- _WHAT NEEDS TO BE DONE_: According to the text, which client was installed to run Quake II on the Ubuntu machine?

TEXT section start

I was rifling through my top desk drawer when I chanced to spy the CD case for an old copy of Quake II. My mind raced back to years ago when my brother and some friends would frag each other for hours in the dark on our makeshift home LAN yelling and laughing in Deathmatch games. GoodTimes! So, I hoped I'd be able to get it running on my Ubuntu machine for old times sake. My first thought was to use DosBox, since I've always had good luck with that and old Dos games, but I decided to take a quick look around to see if anyone had a Linux engine that would run the old pak files instead. Luckily I found the Yamagi Quake2 client and was able to easily install that using the precompiled Debian packages from here. Then I just had to copy the baseq2 folder from the CD over to /usr/share/games/quake2/
directory, and it fired right up. I managed to get it set up on the other two Ubuntu machines the kids use pretty quickly as well and pretty soon I was blasting away happily with my eldest for a good couple hours. We quickly tired of Deathmatch and decided to play Co-op and soon had gotten through 4 or 5 levels together (and she only shot me in the back a few times ;) I was a little worried about the gorey aspects of the game, but it was so cartoonish compared to modern games its almost a non-issue. We saved the game, but I haven't been able to get it to come back up to the save point without crashing so far.
Of course, a native Linux first person shooter like OpenArena is awesome and all, but there's just something special about reliving Quake II.

TEXT section end
LISTED ENTRIES section start

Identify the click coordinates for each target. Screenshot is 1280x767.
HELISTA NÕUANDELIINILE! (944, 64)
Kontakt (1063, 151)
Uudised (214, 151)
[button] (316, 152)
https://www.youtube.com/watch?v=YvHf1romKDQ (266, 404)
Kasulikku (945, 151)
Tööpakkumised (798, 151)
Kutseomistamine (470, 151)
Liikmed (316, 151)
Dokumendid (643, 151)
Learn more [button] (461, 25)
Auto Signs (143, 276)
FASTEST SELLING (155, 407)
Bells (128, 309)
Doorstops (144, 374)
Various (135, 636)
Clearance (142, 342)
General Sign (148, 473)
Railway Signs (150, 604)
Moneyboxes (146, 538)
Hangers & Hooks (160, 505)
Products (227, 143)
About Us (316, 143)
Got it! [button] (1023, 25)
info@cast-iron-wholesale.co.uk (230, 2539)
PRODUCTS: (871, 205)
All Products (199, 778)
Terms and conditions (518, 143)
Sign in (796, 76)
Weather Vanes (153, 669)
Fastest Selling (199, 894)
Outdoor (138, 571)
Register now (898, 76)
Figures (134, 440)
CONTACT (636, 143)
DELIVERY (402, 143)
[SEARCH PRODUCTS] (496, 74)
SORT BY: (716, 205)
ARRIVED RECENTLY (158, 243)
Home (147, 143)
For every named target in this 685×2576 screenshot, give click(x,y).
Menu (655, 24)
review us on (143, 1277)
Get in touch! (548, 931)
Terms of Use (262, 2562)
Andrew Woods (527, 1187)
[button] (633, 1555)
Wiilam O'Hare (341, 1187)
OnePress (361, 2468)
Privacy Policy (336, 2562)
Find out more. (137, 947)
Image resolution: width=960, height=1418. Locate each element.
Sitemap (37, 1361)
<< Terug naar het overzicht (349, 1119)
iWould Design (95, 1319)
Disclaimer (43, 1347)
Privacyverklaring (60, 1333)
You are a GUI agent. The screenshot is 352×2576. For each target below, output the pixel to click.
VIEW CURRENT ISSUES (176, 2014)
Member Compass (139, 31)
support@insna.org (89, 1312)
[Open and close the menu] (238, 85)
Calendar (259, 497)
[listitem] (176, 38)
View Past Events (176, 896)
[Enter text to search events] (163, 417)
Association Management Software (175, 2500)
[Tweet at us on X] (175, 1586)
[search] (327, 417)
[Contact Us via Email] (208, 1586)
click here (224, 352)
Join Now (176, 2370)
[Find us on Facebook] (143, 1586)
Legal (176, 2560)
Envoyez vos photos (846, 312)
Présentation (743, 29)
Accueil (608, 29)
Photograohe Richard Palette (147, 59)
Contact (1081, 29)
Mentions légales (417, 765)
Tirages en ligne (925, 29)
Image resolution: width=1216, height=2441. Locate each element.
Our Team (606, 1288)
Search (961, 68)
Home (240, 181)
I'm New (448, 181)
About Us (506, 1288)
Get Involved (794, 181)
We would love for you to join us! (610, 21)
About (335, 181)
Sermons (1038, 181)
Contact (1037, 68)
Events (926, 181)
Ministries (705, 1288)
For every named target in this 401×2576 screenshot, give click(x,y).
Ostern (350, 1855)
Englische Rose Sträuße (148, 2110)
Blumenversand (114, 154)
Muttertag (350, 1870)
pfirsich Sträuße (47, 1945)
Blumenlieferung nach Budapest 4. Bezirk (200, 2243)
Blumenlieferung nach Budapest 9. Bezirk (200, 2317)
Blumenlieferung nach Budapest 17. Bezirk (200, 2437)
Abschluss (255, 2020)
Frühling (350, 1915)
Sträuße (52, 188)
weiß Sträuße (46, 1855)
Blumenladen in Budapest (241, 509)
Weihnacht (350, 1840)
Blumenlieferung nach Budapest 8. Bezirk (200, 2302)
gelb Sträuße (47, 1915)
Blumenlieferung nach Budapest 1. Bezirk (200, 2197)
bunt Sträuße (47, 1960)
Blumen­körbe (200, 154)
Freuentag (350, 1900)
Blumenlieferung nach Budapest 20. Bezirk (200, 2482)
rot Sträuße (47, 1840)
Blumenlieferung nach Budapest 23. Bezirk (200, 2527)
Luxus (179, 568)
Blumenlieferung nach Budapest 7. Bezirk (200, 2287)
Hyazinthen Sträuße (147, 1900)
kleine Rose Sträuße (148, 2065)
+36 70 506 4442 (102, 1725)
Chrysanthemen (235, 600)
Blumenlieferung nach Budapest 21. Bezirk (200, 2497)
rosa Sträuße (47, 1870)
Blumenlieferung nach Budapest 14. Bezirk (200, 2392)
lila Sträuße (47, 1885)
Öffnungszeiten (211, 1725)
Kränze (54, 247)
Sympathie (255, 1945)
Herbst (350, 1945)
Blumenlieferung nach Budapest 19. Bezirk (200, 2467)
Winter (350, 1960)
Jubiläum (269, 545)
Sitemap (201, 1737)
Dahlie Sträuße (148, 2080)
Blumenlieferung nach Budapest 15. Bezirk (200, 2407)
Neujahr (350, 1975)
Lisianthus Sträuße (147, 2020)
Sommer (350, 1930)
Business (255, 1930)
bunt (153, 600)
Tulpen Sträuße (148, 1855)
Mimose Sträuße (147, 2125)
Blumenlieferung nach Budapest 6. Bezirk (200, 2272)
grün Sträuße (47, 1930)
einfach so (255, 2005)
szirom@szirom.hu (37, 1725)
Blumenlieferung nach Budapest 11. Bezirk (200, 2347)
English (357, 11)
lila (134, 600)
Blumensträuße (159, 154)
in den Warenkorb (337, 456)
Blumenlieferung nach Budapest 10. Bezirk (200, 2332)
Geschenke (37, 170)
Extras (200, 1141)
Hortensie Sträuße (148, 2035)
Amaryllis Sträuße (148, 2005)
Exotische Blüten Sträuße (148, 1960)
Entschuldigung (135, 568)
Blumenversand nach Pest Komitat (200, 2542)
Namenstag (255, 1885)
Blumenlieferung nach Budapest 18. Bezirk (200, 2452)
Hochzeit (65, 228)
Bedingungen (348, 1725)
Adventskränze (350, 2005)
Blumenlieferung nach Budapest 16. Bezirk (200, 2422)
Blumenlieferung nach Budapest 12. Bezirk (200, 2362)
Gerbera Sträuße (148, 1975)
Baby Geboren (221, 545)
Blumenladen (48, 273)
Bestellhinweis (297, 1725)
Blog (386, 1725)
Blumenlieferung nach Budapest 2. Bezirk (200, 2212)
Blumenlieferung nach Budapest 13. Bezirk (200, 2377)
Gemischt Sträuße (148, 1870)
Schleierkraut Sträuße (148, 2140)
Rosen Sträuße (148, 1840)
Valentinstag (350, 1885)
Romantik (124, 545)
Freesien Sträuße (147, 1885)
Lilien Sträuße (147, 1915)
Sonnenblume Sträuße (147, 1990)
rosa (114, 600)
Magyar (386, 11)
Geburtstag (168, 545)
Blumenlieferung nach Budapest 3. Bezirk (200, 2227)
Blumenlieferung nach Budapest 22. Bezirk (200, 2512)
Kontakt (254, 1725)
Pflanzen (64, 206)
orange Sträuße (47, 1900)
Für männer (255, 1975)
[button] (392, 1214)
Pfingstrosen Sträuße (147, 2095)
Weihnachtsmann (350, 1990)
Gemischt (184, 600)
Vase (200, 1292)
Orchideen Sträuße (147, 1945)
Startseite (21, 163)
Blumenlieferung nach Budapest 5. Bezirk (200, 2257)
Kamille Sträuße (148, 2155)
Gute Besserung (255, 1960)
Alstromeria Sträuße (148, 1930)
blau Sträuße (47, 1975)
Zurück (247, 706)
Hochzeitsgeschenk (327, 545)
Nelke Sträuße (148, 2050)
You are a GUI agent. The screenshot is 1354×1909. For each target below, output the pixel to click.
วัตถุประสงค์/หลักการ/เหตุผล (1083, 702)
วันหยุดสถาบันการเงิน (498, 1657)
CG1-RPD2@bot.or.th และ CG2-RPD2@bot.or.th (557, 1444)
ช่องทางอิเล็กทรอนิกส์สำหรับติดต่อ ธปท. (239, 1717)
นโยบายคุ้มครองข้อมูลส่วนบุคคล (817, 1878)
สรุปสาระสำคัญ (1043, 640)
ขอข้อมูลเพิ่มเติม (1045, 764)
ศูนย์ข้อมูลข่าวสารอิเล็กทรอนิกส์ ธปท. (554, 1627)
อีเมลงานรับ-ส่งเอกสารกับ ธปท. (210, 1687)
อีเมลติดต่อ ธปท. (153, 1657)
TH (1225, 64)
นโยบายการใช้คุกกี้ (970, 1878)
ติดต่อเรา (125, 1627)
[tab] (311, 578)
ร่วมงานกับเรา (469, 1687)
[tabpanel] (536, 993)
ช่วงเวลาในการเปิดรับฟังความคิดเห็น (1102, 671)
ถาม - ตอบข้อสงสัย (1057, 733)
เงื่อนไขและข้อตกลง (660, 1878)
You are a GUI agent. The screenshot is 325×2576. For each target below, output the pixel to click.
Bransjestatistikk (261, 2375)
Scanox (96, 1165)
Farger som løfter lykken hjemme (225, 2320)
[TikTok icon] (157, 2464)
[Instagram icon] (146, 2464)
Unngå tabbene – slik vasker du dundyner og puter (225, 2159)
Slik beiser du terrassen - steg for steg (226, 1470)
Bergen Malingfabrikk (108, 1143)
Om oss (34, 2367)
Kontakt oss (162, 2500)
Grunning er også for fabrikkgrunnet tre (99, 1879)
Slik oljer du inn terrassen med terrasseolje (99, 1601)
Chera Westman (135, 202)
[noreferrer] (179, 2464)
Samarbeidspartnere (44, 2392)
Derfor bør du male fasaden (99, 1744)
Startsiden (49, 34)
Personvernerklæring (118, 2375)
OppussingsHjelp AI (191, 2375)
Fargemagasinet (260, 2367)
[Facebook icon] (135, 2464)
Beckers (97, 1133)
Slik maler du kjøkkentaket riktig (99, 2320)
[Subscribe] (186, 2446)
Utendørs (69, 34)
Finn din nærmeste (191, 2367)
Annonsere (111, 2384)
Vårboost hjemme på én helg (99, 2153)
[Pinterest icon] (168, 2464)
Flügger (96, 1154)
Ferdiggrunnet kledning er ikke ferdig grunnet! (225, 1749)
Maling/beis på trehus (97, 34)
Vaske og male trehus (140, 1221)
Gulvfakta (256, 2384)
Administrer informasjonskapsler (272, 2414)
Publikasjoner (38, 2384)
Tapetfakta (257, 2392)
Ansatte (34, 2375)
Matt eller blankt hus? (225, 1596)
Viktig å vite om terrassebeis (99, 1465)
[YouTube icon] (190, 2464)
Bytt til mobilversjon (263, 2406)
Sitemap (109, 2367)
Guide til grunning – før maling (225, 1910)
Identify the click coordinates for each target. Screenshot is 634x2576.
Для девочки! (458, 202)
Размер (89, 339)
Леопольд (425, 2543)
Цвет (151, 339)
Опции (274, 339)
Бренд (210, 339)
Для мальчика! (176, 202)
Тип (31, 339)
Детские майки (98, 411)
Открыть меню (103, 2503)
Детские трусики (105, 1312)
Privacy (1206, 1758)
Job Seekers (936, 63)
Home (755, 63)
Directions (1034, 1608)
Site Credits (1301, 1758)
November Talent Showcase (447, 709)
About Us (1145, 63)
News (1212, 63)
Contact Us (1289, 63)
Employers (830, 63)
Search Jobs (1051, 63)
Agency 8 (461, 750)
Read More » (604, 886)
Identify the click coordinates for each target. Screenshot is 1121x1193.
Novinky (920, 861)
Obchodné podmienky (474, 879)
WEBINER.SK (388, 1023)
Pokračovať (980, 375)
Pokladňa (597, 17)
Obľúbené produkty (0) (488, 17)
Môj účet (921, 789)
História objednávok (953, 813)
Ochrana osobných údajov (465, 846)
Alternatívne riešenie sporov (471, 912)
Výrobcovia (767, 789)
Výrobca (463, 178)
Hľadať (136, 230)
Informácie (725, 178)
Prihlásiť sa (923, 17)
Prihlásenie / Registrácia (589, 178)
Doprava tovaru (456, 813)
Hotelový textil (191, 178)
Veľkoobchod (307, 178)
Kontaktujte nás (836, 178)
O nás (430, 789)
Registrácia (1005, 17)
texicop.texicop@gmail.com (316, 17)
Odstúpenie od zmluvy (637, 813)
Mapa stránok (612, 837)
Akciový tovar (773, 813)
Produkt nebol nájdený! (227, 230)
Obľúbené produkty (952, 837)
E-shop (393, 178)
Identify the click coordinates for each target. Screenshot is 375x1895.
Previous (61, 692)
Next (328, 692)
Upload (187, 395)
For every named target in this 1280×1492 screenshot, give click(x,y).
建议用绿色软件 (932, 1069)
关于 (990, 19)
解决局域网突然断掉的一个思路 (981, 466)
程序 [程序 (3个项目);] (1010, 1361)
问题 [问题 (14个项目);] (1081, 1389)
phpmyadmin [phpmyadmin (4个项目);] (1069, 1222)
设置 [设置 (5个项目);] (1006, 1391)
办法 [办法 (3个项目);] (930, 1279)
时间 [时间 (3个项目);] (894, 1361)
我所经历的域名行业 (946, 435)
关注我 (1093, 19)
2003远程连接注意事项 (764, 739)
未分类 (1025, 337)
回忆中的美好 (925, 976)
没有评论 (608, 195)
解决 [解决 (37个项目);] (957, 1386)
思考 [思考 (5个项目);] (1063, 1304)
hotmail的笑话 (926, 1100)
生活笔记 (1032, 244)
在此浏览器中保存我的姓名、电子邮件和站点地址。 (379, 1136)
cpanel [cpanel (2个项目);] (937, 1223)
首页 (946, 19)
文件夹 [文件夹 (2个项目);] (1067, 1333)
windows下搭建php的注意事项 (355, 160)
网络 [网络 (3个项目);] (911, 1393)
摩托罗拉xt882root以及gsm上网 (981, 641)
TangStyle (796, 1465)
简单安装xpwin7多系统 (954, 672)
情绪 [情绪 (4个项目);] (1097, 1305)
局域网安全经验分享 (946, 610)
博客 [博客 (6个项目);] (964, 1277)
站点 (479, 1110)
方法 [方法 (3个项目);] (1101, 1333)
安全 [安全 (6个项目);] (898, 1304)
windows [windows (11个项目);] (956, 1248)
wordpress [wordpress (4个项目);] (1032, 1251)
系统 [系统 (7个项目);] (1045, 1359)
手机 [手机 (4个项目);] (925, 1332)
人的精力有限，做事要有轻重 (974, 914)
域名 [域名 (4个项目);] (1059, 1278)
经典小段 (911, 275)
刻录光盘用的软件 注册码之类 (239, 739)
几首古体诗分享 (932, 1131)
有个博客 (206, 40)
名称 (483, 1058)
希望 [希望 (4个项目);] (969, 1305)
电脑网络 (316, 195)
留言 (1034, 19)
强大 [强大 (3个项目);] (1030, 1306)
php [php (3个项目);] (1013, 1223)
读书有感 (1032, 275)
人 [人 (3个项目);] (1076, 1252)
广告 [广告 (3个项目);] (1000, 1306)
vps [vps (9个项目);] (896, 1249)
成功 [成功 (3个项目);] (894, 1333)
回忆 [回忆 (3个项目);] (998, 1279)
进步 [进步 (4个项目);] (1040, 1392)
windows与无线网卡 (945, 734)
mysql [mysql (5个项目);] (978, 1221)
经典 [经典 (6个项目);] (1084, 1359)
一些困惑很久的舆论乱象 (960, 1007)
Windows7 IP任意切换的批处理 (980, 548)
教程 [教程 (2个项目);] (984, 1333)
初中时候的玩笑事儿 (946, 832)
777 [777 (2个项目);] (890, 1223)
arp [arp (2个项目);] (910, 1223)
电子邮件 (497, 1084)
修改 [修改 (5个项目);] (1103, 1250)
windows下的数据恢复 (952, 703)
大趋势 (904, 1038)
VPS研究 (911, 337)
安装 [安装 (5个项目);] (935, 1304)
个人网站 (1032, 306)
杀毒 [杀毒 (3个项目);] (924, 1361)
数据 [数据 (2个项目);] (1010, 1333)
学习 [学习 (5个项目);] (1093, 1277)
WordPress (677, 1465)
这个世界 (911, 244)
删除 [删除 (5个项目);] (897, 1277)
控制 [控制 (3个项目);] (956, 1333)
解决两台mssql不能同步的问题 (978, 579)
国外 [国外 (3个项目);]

LISTED ENTRIES section end

- _SOLUTION TO THIS EXERCISE_: The Yamagi Quake2 client.